◆ **WHAT YOU NEED TO DO**
a) Do these statements agree with the troubleshooting post? Answer yes or no for each, and quote the words of the post that decide it. (i) The poster is using the default variants of the Postgres tap and the Snowflake target. (ii) The poster checked which of the two dropped columns caused the failure. (iii) In Snowflake, the salary column has the type number(12,2).
b) Answer these questions from the troubleshooting post:
(i) How many tables are in the poster's test postgres database?
(ii) What stream name appears in the error message?
(iii) What happened to the run after the two columns were dropped?
c) Pick up the troubleshooting post where it stops and keep writing it.

◆ **EXCERPT**
☆ ☆ ☆ ☆
Heya folks, I’ve just set up my first ELT and am h...
# troubleshooting
d
Heya folks, I’ve just set up my first ELT and am hoping someone can help with some things. I’m using the default variants for
tap-postgres
and
target-snowflake
and am having some issues with how certain data types are being handled. My test postgres database has a single table that has columns that include types
text[]
and
json
. This caused my run to fail with:
Copy code
'`schema` is an invalid JSON Schema instance: {"type": "SCHEMA", "stream": "things-employees", "schema": {"type": "object", "properties": {"id": {"type": ["null", "string"]}, "first_name": {"type": ["null", "string"]}, "last_name": {"type": ["null", "string"]}, "salary": {"type": ["null", "number"], "exclusiveMaximum": true, "maximum": 10000000000, "multipleOf": 0.01, "exclusiveMinimum": true, "minimum": -10000000000}, "roles": {"type": ["null", "array"], "items": {"$ref": "#/definitions/sdc_recursive_string_array"}}, "config": {"type": ["null", "object", "array"]}, "updated_at": {"type": ["null", "string"], "format": "date-time"}}, "definitions": {"sdc_recursive_integer_array": {"type": ["null", "integer", "array"], "items": {"$ref": "#/definitions/sdc_recursive_integer_array"}}, "sdc_recursive_number_array": {"type": ["null", "number", "array"], "items": {"$ref": "#/definitions/sdc_recursive_number_array"}}, "sdc_recursive_string_array": {"type": ["null", "string", "array"], "items": {"$ref": "#/definitions/sdc_recursive_string_array"}}, "sdc_recursive_boolean_array": {"type": ["null", "boolean", "array"], "items": {"$ref": "#/definitions/sdc_recursive_boolean_array"}}, "sdc_recursive_timestamp_array": {"type": ["null", "string", "array"], "format": "date-time", "items": {"$ref": "#/definitions/sdc_recursive_timestamp_array"}}, "sdc_recursive_object_array": {"type": ["null", "object", "array"], "items": {"$ref": "#/definitions/sdc_recursive_object_array"}}}}, "key_properties": [], "bookmark_properties": []}\n', '`$ref` path "{\'type\': [\'null\', \'string\', \'array\'], \'items\': {\'$ref\': \'#/definitions/sdc_recursive_string_array\'}}" is recursive'
I dropped these two columns (didn’t test yet to see which was the problem) and then my run completed successfully. However there is a second issue. The
salary
column is of type
float
in snowflake rather than
number(12,2)
☆ ☆ ☆ ☆
◆ **RAW DATA**
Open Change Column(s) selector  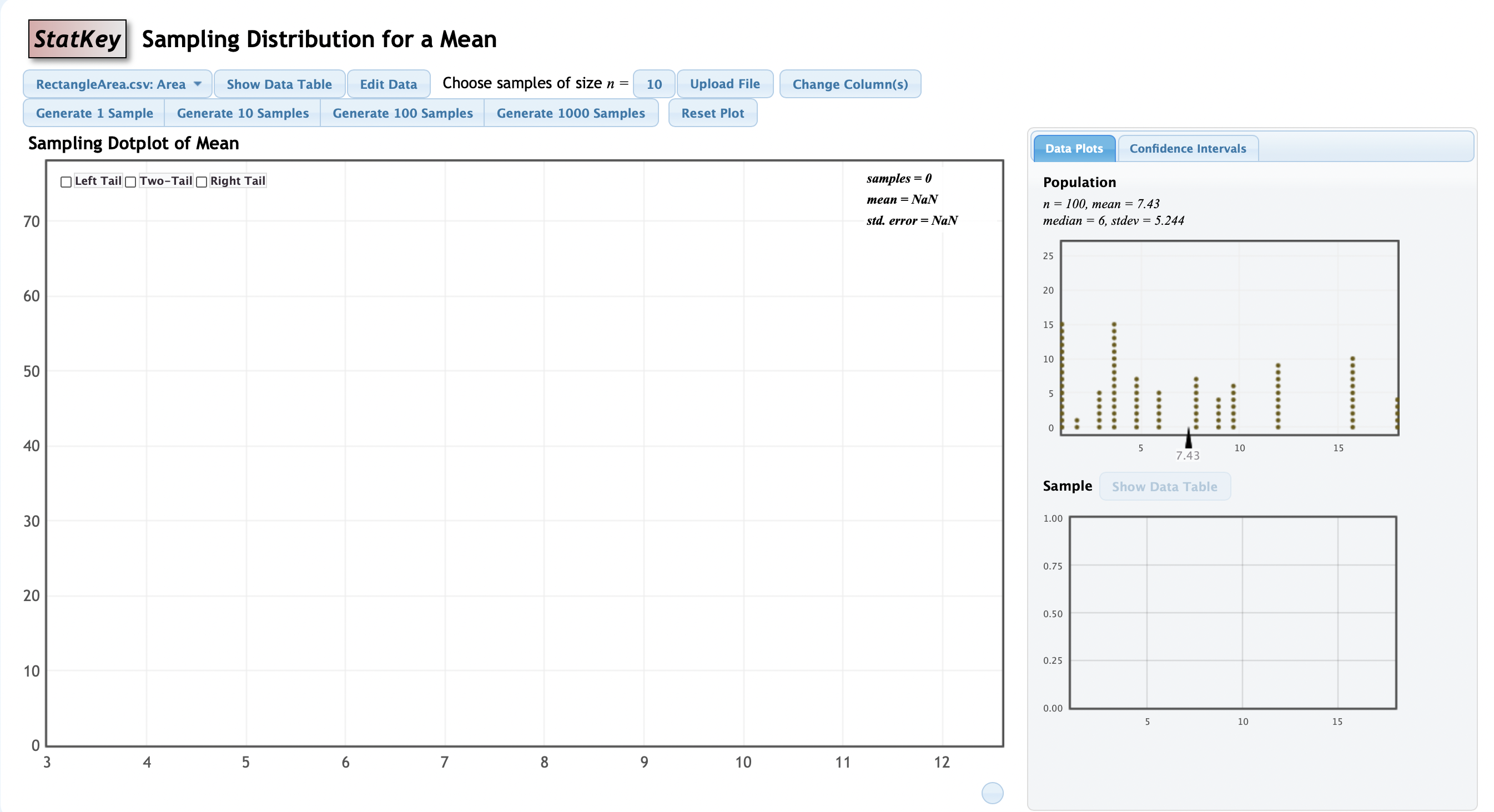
☆ ☆ ☆ ☆
◆ **THE RESPONSES**
a)
(i) Yes: "I’m using the default variants for tap-postgres and target-snowflake"
(ii) No: "didn’t test yet to see which was the problem"
(iii) No: "salary column is of type float in snowflake rather than number(12,2)"

b)
(i) A single table.
(ii) things-employees
(iii) It completed successfully.

c)
which would better match the source type. Is there a way to work with
text[]/json
(whichever is causing the issue), and to specify the mapping of source to destination data type? Or would switching to one of the other tap/target variants help?
a
What you describe sounds similar to issues I’ve run into with tap-mssql here. The first issue sounds like it stems from an unhandled option in the case statement driving conversion from postgres types to json schema types. I haven’t looks at their code, but my guess is you’d likely need to fork the repo and add a case for this/these types, and/or open a ticket or PR on that fork. Or, as you suggest, it’s possible another fork already has this handling. The second issue is similar but more nuanced. If I correctly understand the info here regarding how json schema handles data types, I don’t think there’s a distinction between float and decimal types in json schema and this particular snowflake target treats all non-ints as floats.
It looks like the postgres tap (assuming you are on the pipelinewise fork) does support json and text[] (if I’m reading that right). The issue might entirely be in the snowflake target, and if that’s the case, you might benefit from switching to the pipelinewise-target-snowflake variant.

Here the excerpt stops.